Ao lermos as cartas não só conhecemos sem mutilação as reacções aos factos, os matizes de um amor difícil, o carácter singular de um casamento e de um homem que exibia com desassombro uma paixão erótica nem sempre correspondida na medida desejada, como também contactamos com a linguagem da época. É assim que encontramos os banhos frios, ou de choque, a não se darem com algumas pessoas (e não o inverso), que os precisos e as precisões nos surpreendem num enquadramento semântico que já não nos é familiar, que alguém com poucas carnes espelha uma verbalização desusada da magreza, que ter um perigo designa uma gravidez abortada.

Arrumando a matéria que o constitui em três partes, o livro começa e termina com a referência à felicidade. Depois de, na primeira parte, nos apresentar os anos de formação de José do Canto até ao início da vida adulta e de, na segunda, já no-lo apresentar casado, no seu momento de “cativeiro” em Paris (1853-1868), onde esperava proporcionar uma educação esmerada aos filhos, dá-se o acontecimento inaugural da tragédia que figura no subtítulo do livro. “O conflito”, designação atribuída ao último capítulo da segunda parte, consistiu no desentendimento com o primogénito. As expectativas sobre este filho ruíam no momento em que se tornava claro que o rapaz nem pretendia concluir o curso nem viver em casa dos pais. Na terceira parte da obra, o regresso da família a São Miguel é ensombrado por esse desgosto, que viria a constituir a primeira de uma sucessão de perdas: o alcoolismo deste filho, a instabilidade mental do outro, a morte da mulher e a distância dos netos levariam José do Canto a escrever nos últimos anos “não sou feliz” (p. 336), depois de ter sentido que passara a vida “a endireitar coisas tortas” (p. 272).

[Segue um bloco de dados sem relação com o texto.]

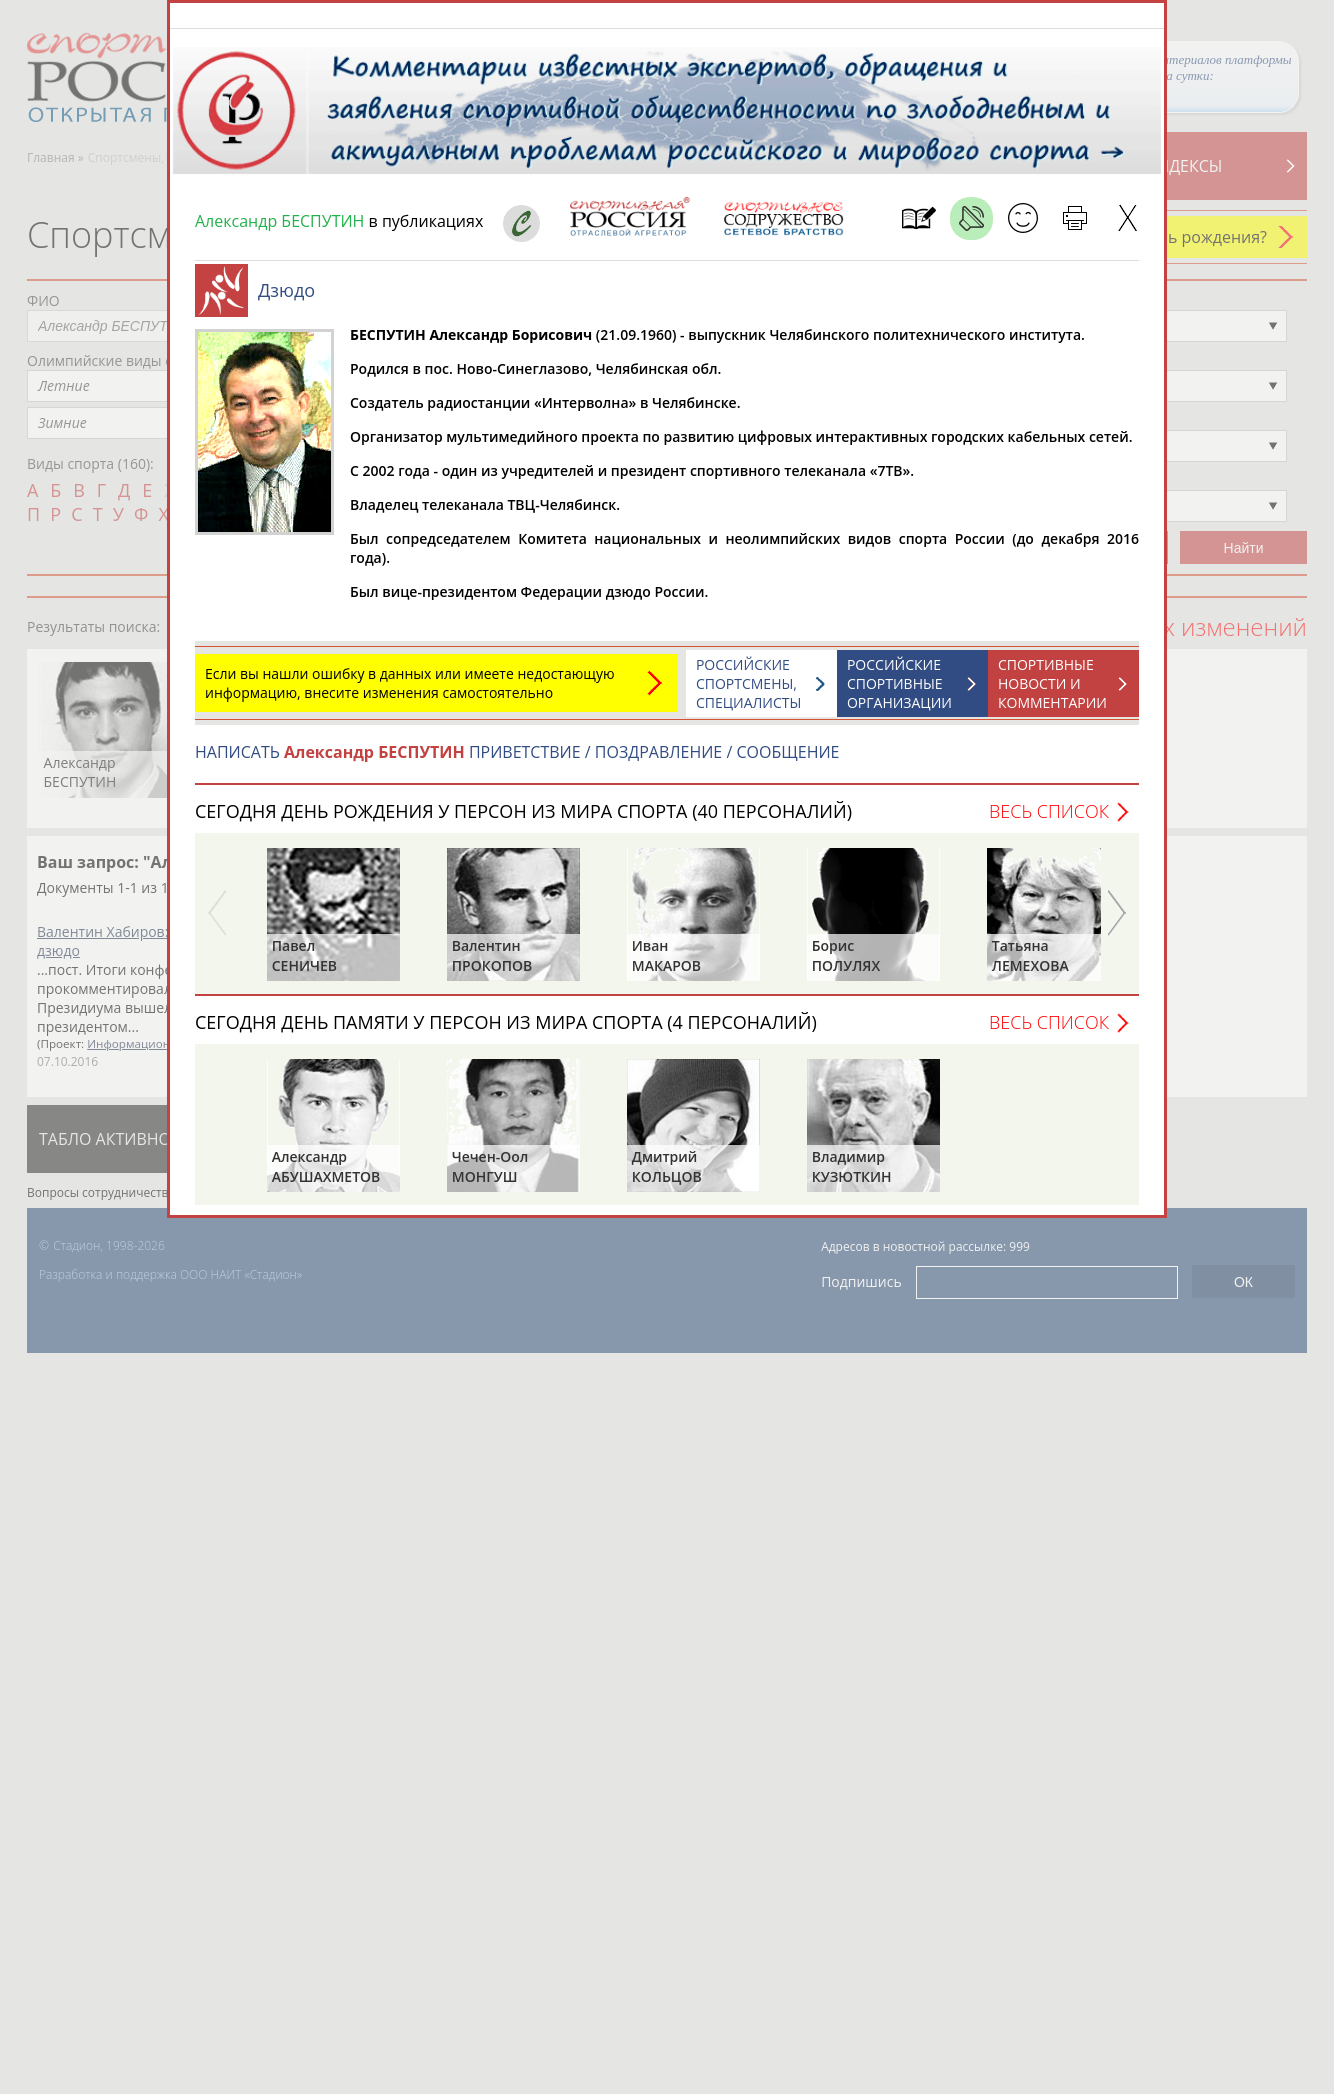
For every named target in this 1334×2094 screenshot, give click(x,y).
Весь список (1049, 821)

O tema da felicidade confere, assim, circularidade ao livro, tornando pertinentes as palavras iniciais de Maria Filomena Mónica. Porém, se é verdade que, como a autora afirma, “nunca se recupera de uma infância feliz” (p. 17), porque a memória da felicidade é uma companhia espectral quando a vontade e a planificação sucumbem sob poderes cegos que as ignoram, não é menos verdadeiro que sem esta memória todas as infâncias, felizes ou não, se convertem em idades gastas. Tendo recuperado as lembranças de uma idade decorrida entre 1820 e1898, as páginas d’Os Cantos fixam, de forma acessível e elegante, a memória de papéis que narram uma vida que persiste — a doca, os jardins, as casas, a capela, a laranja, o chá, os ananases e a biblioteca de José do Canto perduram na paisagem micaelense.